─── The input

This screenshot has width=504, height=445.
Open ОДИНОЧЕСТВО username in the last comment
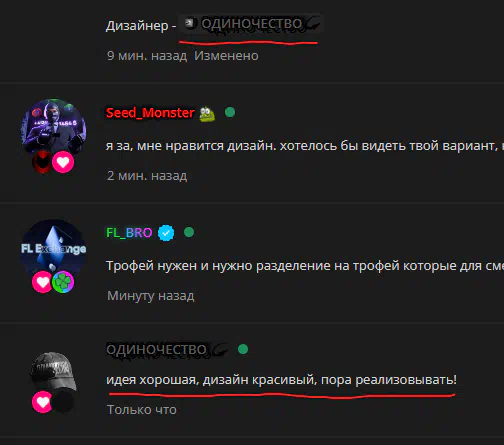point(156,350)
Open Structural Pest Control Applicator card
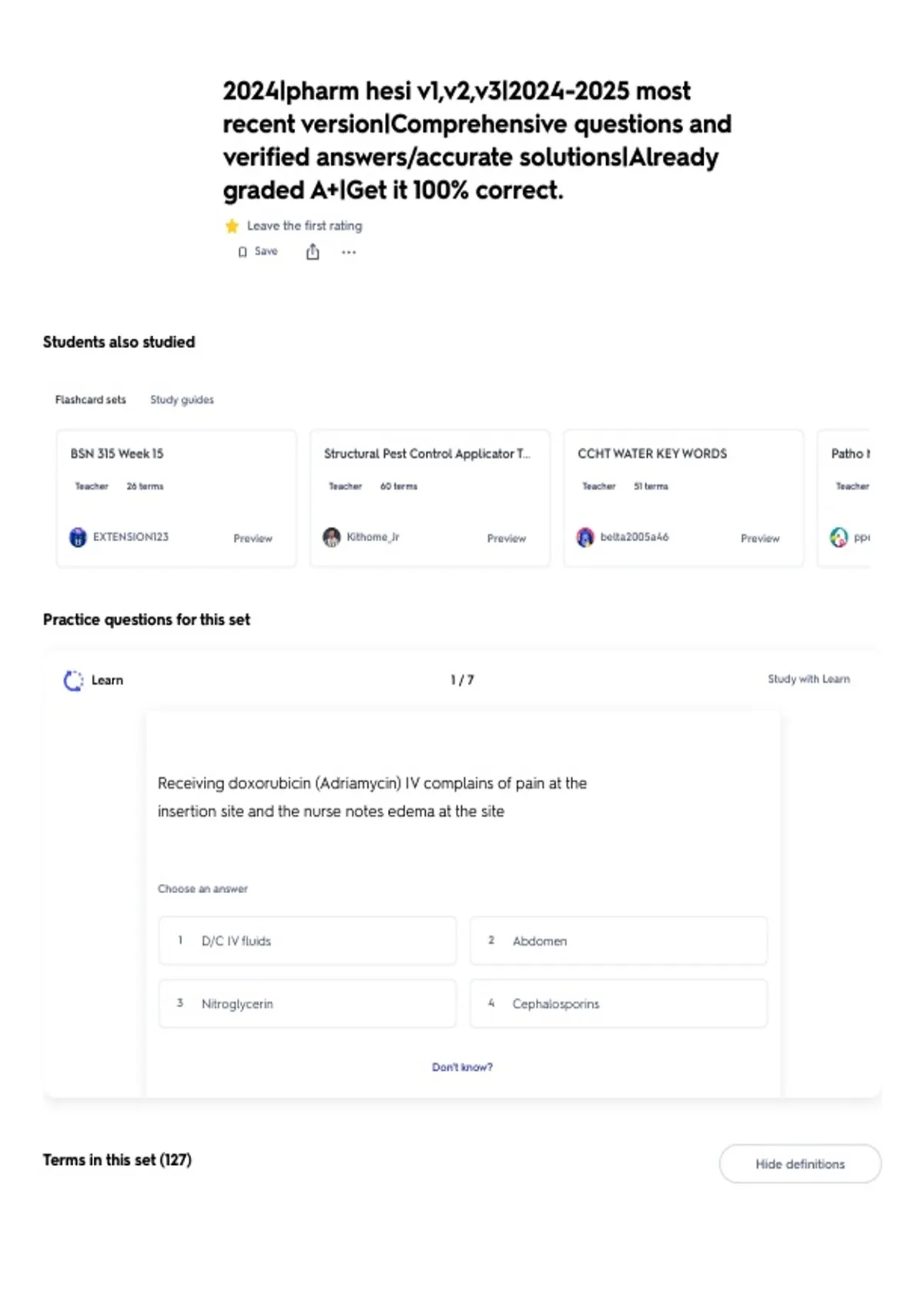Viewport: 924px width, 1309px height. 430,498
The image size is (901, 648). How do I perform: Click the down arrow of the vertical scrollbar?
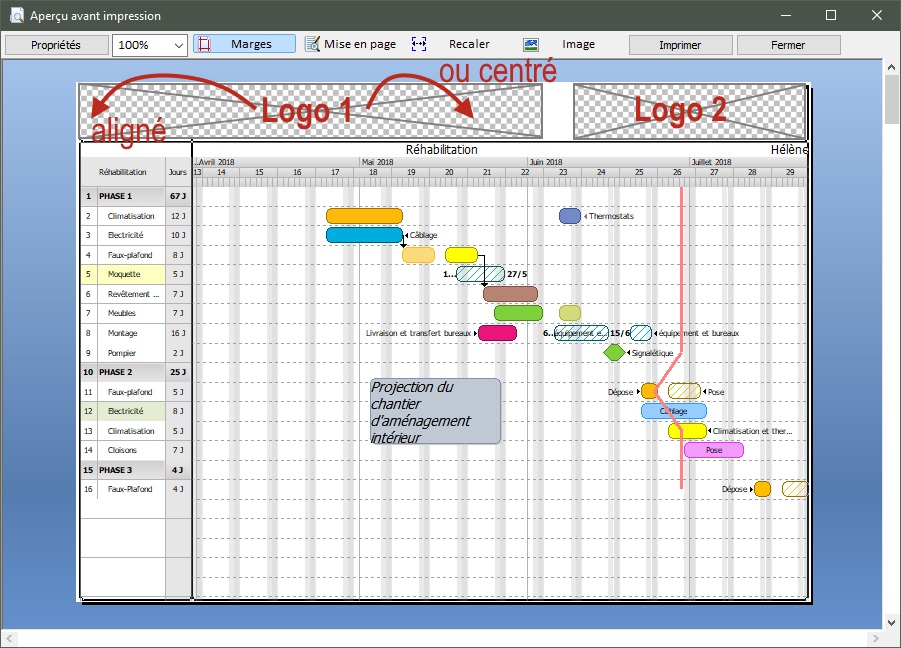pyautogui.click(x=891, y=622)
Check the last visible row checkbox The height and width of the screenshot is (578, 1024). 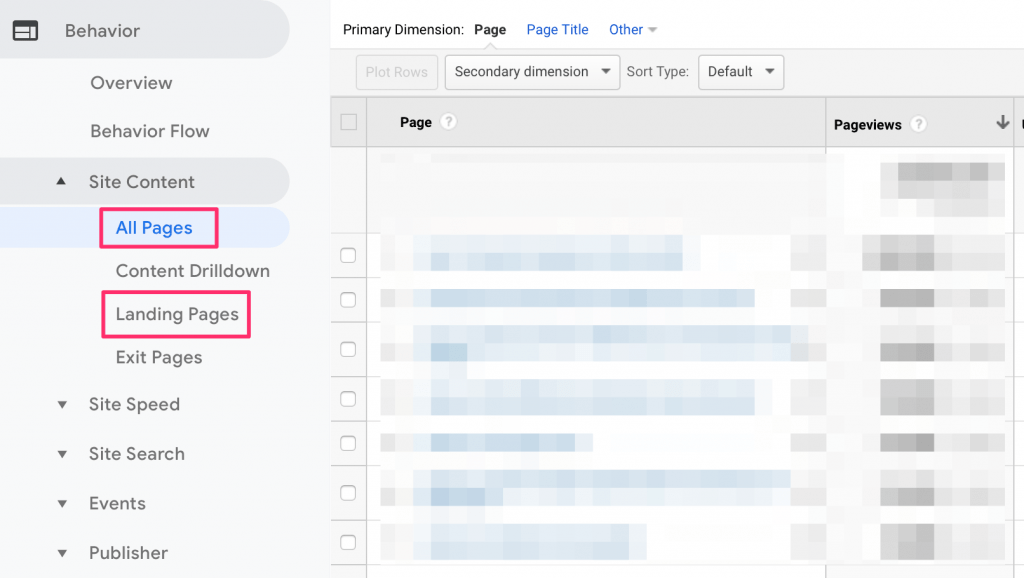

──────

## Exercise description
The answer must match the entries above line for line, with the pictures dropped.

## Solution to the problem
This screenshot has width=504, height=445.
Open ОДИНОЧЕСТВО username in the last comment
point(156,350)
Open Structural Pest Control Applicator card
Viewport: 924px width, 1309px height. 430,498
The image size is (901, 648). How do I perform: Click the down arrow of the vertical scrollbar?
pyautogui.click(x=891, y=622)
Check the last visible row checkbox The height and width of the screenshot is (578, 1024). 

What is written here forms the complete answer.